== Exercise details ==
Although the entries contain pictures, write out only their text, exactly as it stands.

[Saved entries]
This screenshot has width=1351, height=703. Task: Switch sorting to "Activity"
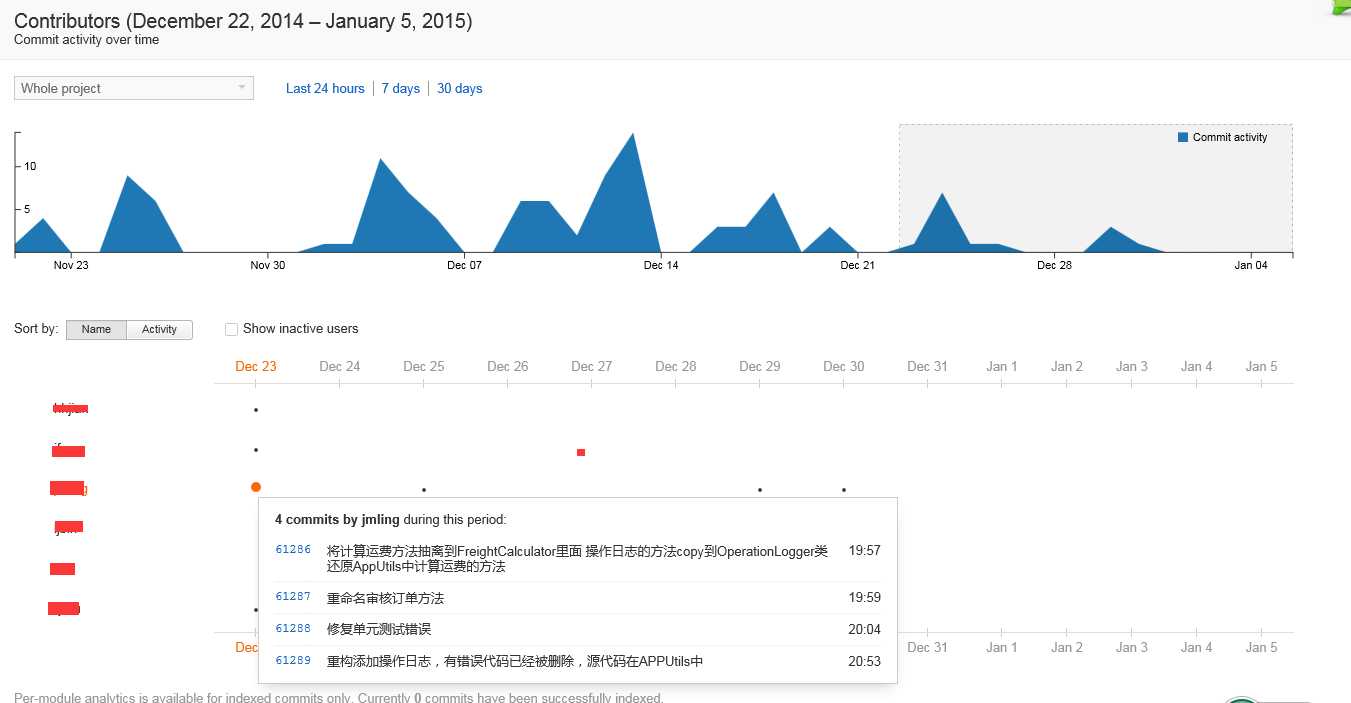pyautogui.click(x=159, y=329)
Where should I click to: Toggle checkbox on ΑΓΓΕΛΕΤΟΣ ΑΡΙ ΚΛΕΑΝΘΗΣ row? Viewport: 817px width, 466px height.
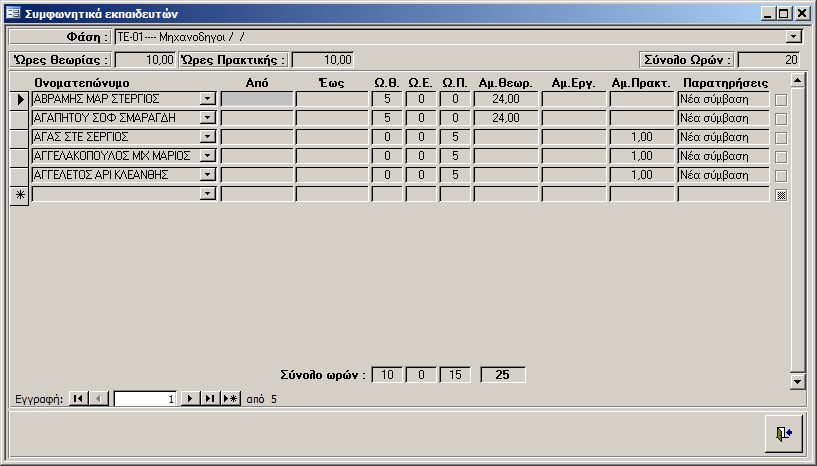pos(781,175)
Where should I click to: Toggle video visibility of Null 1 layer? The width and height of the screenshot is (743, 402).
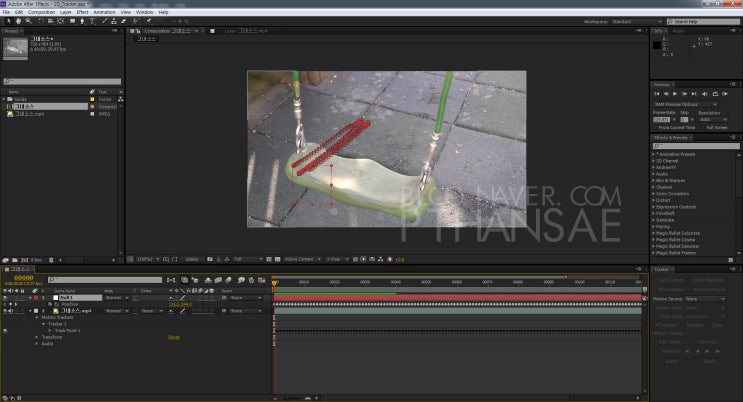point(5,298)
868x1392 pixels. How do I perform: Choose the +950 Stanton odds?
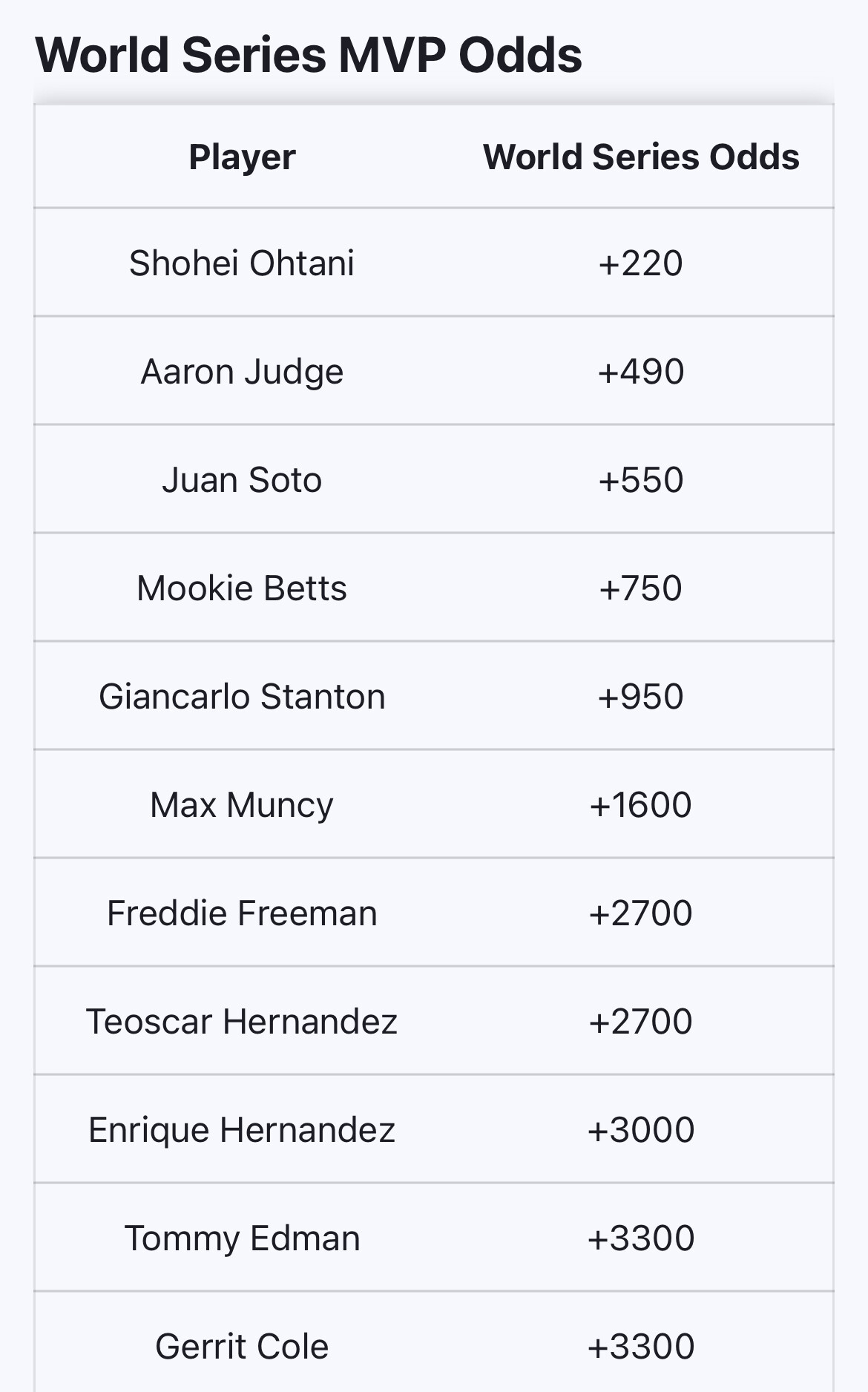coord(641,697)
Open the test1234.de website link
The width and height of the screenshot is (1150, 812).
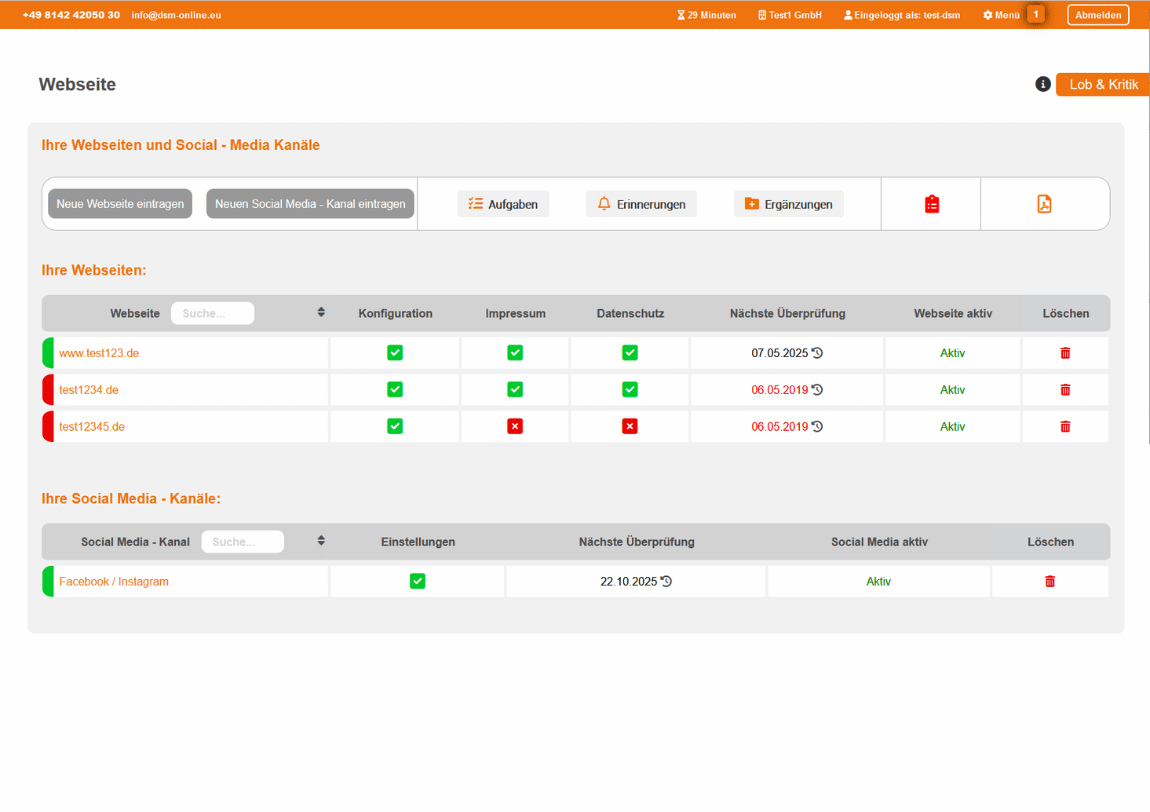(x=89, y=390)
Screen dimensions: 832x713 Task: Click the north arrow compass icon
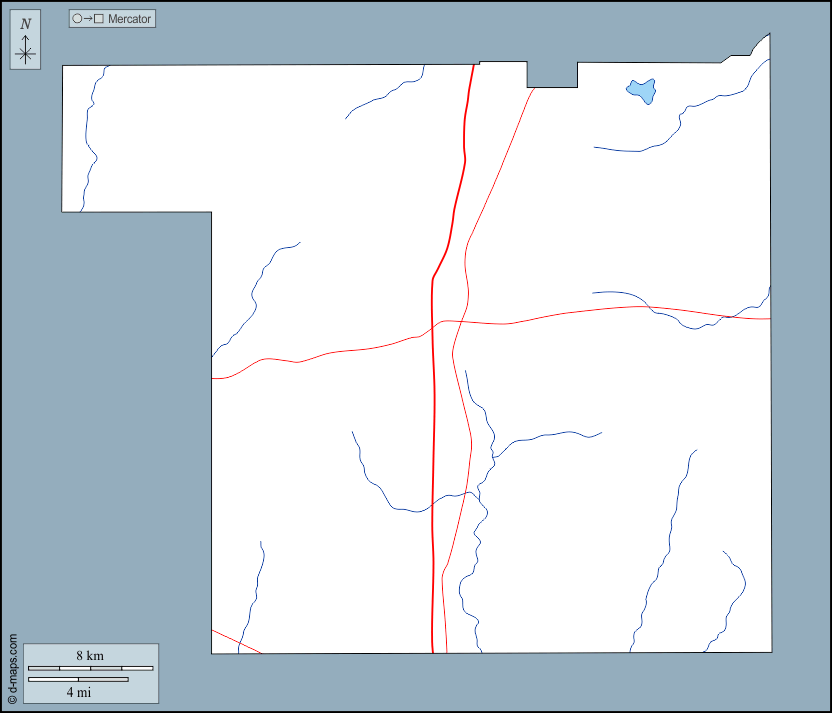coord(25,42)
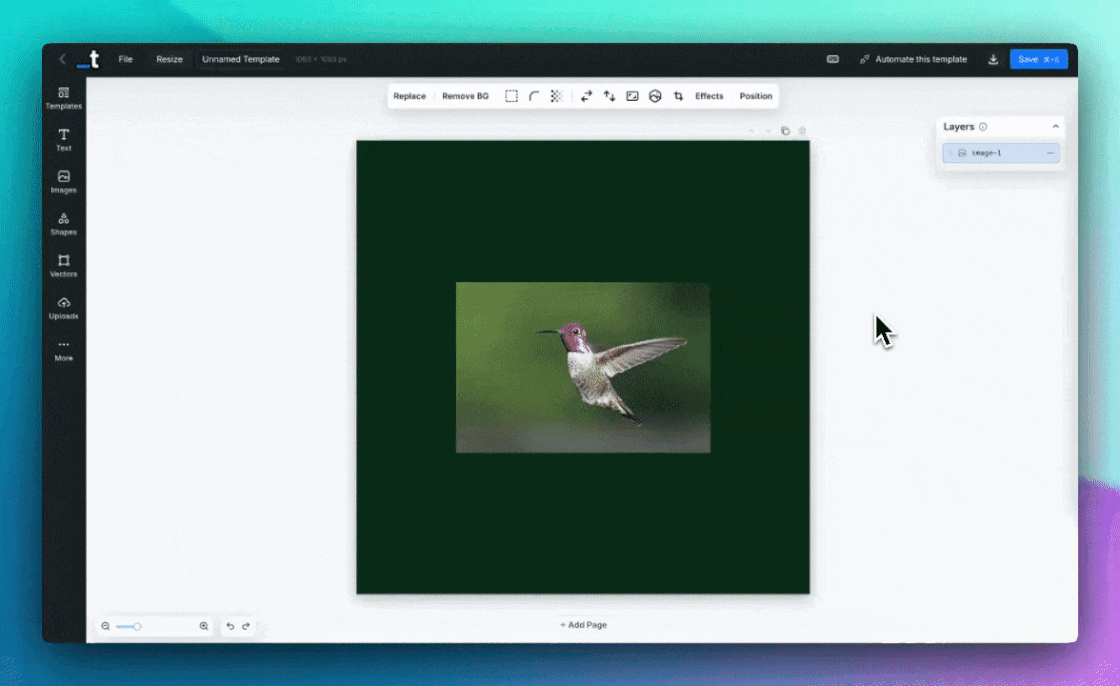The height and width of the screenshot is (686, 1120).
Task: Open the Shapes panel
Action: [x=63, y=223]
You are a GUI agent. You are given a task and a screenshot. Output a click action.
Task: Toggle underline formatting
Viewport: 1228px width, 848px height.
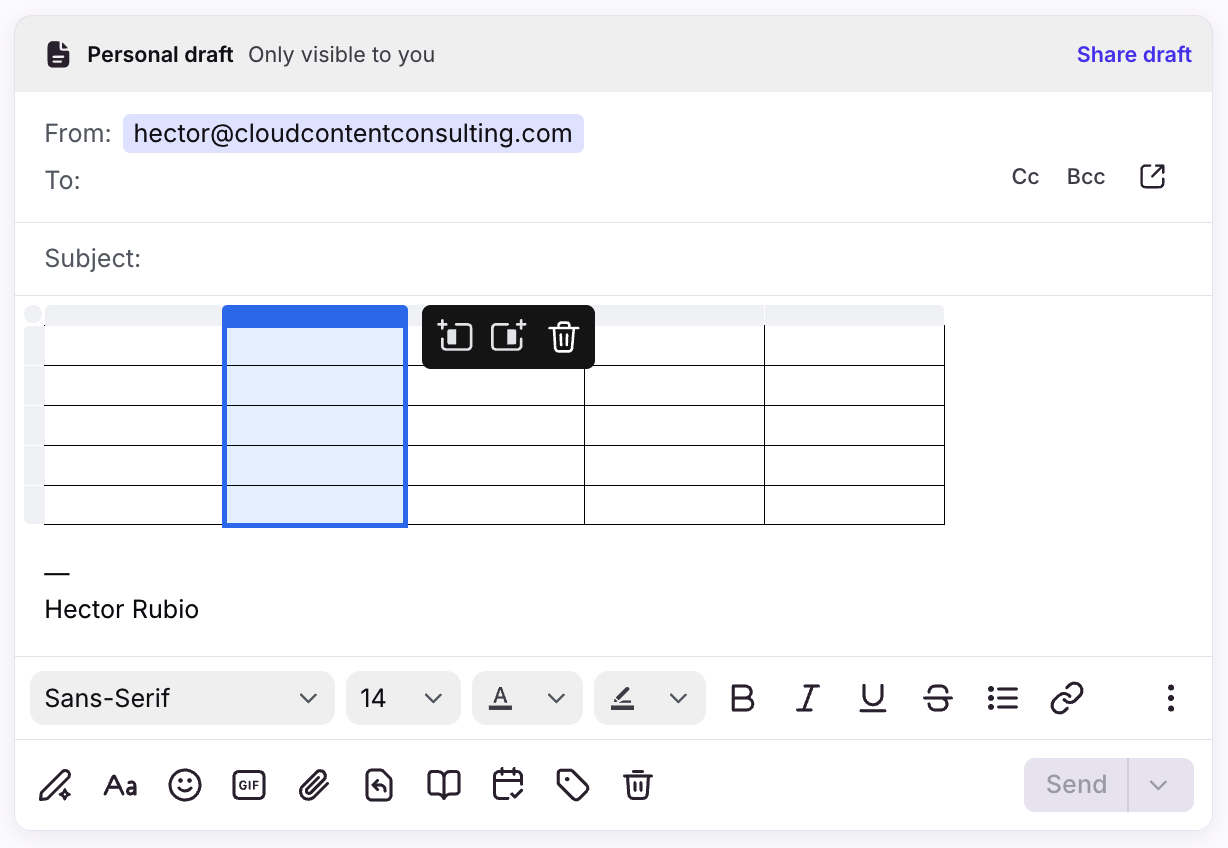[873, 698]
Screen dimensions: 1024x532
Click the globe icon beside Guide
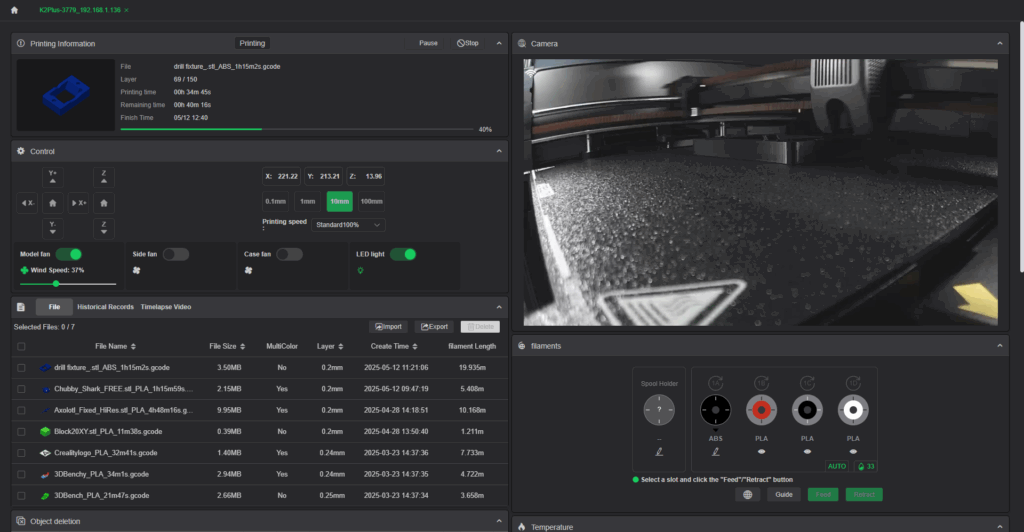(747, 494)
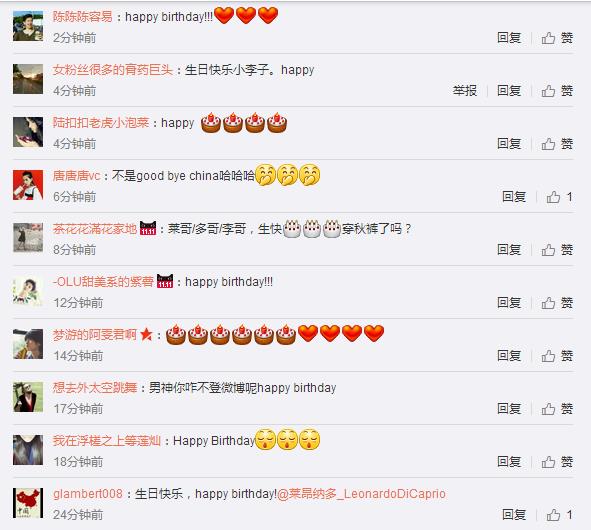Image resolution: width=591 pixels, height=530 pixels.
Task: Like the comment by 陈陈陈容易
Action: pos(557,38)
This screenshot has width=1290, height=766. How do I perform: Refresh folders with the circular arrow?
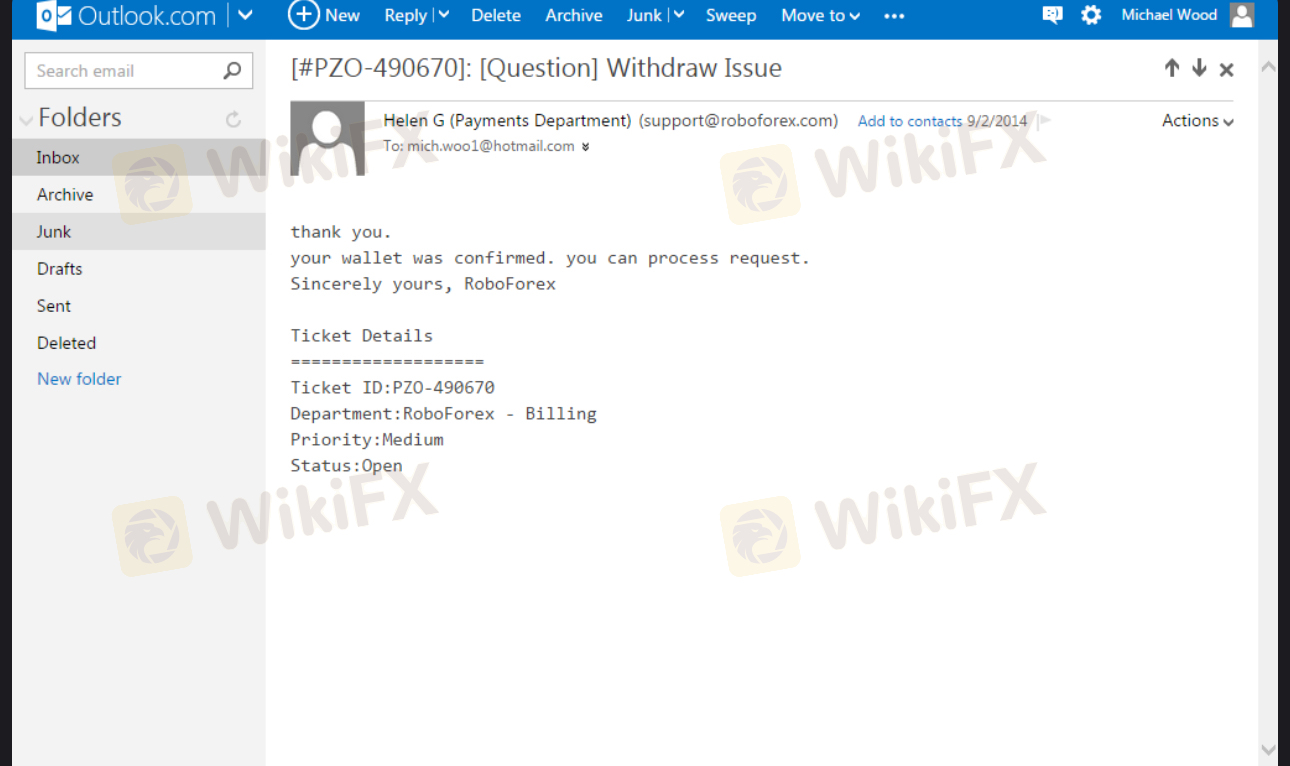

== The completed task ==
This screenshot has width=1351, height=703. Task: Switch sorting to "Activity"
pyautogui.click(x=159, y=329)
Where should I click to: Toggle checkbox on ΑΓΓΕΛΕΤΟΣ ΑΡΙ ΚΛΕΑΝΘΗΣ row? Viewport: 817px width, 466px height.
pos(781,175)
Where should I click to: Toggle video visibility of Null 1 layer? The width and height of the screenshot is (743, 402).
point(5,298)
868x1392 pixels. How do I perform: Choose the +950 Stanton odds?
coord(641,697)
Open the test1234.de website link
The width and height of the screenshot is (1150, 812).
(x=89, y=390)
Screen dimensions: 832x713 Task: Click the north arrow compass icon
coord(25,42)
The height and width of the screenshot is (686, 1120).
Task: Open the Shapes panel
Action: [x=63, y=223]
You are a GUI agent. You are given a task and a screenshot. Output a click action.
Task: Toggle underline formatting
Viewport: 1228px width, 848px height.
[873, 698]
Screen dimensions: 1024x532
Click the globe icon beside Guide
(747, 494)
Image resolution: width=591 pixels, height=530 pixels.
Task: Like the comment by 陈陈陈容易
Action: pos(557,38)
This screenshot has width=1290, height=766. How do I perform: Refresh folders with the circular arrow?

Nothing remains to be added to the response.